Vantaggi della bioplastiche (bio based-plastic)

Il vantaggio principale dei prodotti in plastica a base biologica rispetto alle plastiche convenzionali, è che per la loro produzione non vengono utilizzate risorse fossili ma solo biomasse, contribuendo alla riduzione delle emissioni di gas a effetto serra. In secondo luogo, grazie al loro utilizzo si evitano alcuni dei problemi ambientali derivanti dall’incontrollato smaltimento, in mare e in terra, dei prodotti plastici. Il crescente utilizzo di plastiche biodegradabili e di conseguenza il maggiore interesse nell’utilizzo di risorse rinnovabili, stride con la legislazione e i regolamenti ai quali devono sottostare i produttori di materie plastiche in quanto, ad oggi, non esistono regolamenti che obbligano i produttori di materie plastiche a dichiarare la presenza di risorse rinnovabili all’interno dei loro prodotti. Nonostante l’esistenza di un test, validato dalla Comunità Europea (CEN/TS 16137:2011 Plastics – Determination of biobased carbon content), che determina il contenuto di carbonio a base biologica nei monomeri e polimeri dei materiali plastici prodotti, l’apposizione di un’etichetta che ne certifichi lo standard è su base volontaria peri produttori.

Svantaggi

Nonostante i numerosi e significativi vantaggi dei polimeri biodegradabili questi ultimi non sono esenti da svantaggi. Prima di tutto, come ogni prodotto, l’incontrollato utilizzo e il cattivo smaltimento possono contribuire a inquinare l’acqua e il suolo. Sebbene per loro stessa natura i polimeri biodegradabili si degradano e deteriorano naturalmente, però rimane sempre la possibilità di danni, anche alla fauna, quando un prodotto viene ingerito.

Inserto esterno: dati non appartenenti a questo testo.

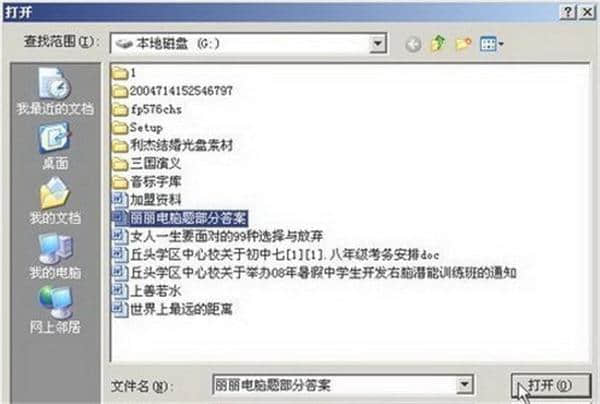Select the 三国演义 folder
Screen dimensions: 600x404
146,163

Come molti polimeri biodegradabili sono necessarie etichette chiare per il loro smaltimento e riciclaggio, per evitare che alcuni polimeri contaminino i processi di riciclaggio delle materie plastiche convenzionali.

Nel caso in cui che le materie plastiche compostabili finiscano nei normali flussi di riciclo della plastica, alcune tecnologie sono in grado di rimuoverle in modo efficace (come nel caso dei polimeri derivanti dall’acido polilattico). Nel casi in cui quantità residue di materie plastiche compostabili, nell’ordine del 10%, vadano a contaminare il normale riciclo dei materiali plastici convenzionali (PE), uno studio dell’Università di Hannover stima che il loro impatto è davvero trascurabile. Mentre se si superano queste percentuali il loro effetto inquinante aumenta, ma rimane nettamente inferiore a quello derivante da una contaminazione da plastiche PET (polietilene tereftalato).

Lo smaltimento in discarica di polimeri biodegradabili può contribuire alla biodegradabilità dei rifiuti che, a loro volta, possono avere un impatto sulla generazione di metano e il potenziale rilascio in atmosfera.

Infine, la crescita di colture per la produzione di bioplastiche può essere vista in competizione con le colture per la produzione di cibo. Questo è un argomento ampiamente dibattuto in questi ultimi anni, soprattutto per quanto riguarda le colture per la produzione di carburanti.

Secondo la European Bioplastc Association, la superficie occupata per la produzione delle bioplastiche è pari allo 0,006% della superficie agricola mondiale (GAA). Si stima che con l’espansione della produzione di bioplastiche questa percentuale arriverà al massimo all’1%. Una percentuale trascurabile, se la si paragona alla superficie necessaria per l’alimentazione degli animali stimata tra il 10-12%.